INSTRUCTIONS FOR THE TASK:
In the records below, the line with "Expand the More" opens the range and the line with "Select the '3000 max' total plate count" closes it; print that range exactly and nothing else.

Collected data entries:
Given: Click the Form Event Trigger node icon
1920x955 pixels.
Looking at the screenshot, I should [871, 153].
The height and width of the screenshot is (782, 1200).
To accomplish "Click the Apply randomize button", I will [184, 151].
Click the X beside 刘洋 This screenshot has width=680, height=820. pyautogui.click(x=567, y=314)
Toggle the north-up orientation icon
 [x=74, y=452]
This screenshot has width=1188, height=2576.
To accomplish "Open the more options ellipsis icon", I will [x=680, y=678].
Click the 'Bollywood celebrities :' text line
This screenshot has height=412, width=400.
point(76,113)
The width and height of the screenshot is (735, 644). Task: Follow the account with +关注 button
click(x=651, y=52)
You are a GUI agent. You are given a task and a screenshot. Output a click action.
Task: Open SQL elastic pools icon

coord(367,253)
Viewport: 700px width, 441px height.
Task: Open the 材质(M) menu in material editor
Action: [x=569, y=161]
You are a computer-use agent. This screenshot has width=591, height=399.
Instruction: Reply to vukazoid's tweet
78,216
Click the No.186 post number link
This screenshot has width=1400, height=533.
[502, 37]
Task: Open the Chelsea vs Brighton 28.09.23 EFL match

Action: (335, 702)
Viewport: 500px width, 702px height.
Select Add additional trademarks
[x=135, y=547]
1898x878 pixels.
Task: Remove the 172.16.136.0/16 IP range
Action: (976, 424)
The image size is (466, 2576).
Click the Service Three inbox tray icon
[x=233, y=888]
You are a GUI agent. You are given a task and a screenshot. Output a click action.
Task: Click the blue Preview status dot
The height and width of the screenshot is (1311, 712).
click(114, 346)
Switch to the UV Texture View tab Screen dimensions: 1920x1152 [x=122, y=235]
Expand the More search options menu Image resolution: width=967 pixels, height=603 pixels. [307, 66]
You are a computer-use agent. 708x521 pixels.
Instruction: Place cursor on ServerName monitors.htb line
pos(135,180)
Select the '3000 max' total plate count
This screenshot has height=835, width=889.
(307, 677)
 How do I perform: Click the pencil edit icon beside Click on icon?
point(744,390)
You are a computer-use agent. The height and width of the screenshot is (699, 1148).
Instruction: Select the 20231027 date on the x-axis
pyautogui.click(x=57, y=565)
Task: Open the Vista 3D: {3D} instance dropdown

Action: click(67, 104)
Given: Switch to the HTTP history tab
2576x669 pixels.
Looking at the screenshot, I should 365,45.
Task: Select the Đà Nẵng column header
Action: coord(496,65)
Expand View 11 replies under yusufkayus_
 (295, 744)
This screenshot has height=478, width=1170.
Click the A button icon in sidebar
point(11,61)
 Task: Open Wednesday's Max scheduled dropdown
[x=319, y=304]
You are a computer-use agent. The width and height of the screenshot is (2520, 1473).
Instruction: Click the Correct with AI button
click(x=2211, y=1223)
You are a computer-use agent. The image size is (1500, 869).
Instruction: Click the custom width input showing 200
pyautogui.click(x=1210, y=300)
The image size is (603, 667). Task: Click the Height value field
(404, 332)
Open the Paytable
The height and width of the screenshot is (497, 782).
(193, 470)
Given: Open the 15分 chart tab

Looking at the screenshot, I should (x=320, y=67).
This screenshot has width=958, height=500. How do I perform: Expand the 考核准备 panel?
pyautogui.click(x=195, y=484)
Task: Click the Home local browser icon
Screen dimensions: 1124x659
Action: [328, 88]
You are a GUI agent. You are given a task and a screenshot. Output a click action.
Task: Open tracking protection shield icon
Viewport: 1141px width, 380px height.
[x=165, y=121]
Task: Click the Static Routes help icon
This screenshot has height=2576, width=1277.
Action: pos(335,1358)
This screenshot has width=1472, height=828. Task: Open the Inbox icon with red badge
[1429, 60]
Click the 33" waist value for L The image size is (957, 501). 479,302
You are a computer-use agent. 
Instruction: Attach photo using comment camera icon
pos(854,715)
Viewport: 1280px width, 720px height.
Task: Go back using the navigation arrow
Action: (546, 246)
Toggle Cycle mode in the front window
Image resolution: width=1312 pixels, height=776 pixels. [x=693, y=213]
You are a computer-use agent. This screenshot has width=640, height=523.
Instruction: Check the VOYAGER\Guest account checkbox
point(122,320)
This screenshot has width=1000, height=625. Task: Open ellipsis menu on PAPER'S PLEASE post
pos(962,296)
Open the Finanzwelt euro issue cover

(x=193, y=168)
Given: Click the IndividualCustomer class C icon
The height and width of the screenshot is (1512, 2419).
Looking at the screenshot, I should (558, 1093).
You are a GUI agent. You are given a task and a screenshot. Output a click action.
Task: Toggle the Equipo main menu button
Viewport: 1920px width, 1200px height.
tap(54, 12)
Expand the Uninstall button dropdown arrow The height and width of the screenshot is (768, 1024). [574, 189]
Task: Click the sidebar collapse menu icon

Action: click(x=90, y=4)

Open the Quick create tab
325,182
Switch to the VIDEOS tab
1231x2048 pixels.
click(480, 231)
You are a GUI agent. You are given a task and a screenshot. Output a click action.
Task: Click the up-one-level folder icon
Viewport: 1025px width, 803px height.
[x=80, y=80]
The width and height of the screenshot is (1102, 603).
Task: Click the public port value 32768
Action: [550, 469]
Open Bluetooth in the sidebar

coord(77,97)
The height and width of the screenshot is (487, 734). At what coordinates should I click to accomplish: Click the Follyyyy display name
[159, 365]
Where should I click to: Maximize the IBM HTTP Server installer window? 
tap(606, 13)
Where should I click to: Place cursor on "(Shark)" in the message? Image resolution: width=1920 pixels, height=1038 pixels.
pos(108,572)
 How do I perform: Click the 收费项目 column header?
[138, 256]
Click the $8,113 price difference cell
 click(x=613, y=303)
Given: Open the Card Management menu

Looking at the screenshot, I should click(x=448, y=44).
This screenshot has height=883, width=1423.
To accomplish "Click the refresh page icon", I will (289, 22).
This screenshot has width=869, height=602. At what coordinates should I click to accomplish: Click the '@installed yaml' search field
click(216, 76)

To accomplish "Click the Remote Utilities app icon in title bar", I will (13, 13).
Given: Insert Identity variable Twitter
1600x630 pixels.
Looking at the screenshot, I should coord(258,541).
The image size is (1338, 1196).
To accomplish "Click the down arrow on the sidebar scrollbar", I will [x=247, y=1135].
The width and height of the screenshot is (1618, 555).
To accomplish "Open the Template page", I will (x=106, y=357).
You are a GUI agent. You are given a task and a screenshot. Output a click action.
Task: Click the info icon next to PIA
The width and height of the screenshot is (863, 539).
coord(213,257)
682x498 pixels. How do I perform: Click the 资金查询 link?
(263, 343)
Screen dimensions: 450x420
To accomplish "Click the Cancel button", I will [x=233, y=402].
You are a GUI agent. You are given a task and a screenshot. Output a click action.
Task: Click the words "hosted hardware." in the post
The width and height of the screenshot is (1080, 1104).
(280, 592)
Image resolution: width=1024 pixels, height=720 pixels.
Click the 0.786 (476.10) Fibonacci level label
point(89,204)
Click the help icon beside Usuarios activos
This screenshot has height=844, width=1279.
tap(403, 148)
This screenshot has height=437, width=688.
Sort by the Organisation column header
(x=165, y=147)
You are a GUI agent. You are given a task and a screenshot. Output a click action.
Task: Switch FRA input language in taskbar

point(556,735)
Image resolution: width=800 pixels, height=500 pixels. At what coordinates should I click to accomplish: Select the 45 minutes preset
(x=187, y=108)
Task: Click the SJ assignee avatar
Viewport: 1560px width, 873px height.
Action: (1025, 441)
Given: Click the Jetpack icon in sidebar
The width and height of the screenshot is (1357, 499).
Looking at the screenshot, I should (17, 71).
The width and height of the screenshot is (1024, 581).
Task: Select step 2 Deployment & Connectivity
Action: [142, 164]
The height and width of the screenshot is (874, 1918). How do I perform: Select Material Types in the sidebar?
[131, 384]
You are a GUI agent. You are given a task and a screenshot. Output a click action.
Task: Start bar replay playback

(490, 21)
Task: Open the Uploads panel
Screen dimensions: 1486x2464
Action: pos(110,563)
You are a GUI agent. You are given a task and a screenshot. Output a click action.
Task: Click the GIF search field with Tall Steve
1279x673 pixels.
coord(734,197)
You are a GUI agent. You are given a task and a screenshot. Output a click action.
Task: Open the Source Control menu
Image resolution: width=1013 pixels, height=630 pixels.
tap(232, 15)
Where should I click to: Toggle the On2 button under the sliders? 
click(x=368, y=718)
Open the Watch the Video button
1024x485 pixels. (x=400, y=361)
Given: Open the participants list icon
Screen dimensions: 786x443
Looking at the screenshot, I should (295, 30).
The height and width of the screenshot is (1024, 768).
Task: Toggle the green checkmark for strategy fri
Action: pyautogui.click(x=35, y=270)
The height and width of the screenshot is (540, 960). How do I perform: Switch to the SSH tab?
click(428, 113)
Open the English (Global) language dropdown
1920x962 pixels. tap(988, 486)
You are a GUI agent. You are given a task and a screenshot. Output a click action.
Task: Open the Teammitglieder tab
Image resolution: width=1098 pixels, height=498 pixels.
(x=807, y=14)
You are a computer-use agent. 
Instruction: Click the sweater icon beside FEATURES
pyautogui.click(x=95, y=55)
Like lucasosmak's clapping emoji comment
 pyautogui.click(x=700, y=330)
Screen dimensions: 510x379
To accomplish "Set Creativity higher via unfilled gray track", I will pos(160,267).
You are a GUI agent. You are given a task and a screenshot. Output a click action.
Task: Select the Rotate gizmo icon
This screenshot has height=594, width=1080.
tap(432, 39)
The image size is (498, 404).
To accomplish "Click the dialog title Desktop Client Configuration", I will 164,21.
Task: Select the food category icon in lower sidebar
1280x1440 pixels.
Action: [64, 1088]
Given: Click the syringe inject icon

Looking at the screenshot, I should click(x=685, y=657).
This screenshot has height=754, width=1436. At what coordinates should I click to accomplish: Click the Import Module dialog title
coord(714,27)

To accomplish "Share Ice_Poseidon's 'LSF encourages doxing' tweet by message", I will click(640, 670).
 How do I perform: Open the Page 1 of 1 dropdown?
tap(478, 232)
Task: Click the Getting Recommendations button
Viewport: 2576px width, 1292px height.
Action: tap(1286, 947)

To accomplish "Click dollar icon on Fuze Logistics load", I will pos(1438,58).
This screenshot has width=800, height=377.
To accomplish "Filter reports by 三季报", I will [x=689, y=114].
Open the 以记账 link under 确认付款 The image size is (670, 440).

TASK RESULT:
Expand the More search options menu Image resolution: width=967 pixels, height=603 pixels. [307, 66]
You are a computer-use agent. 708x521 pixels.
Instruction: Place cursor on ServerName monitors.htb line
pos(135,180)
Select the '3000 max' total plate count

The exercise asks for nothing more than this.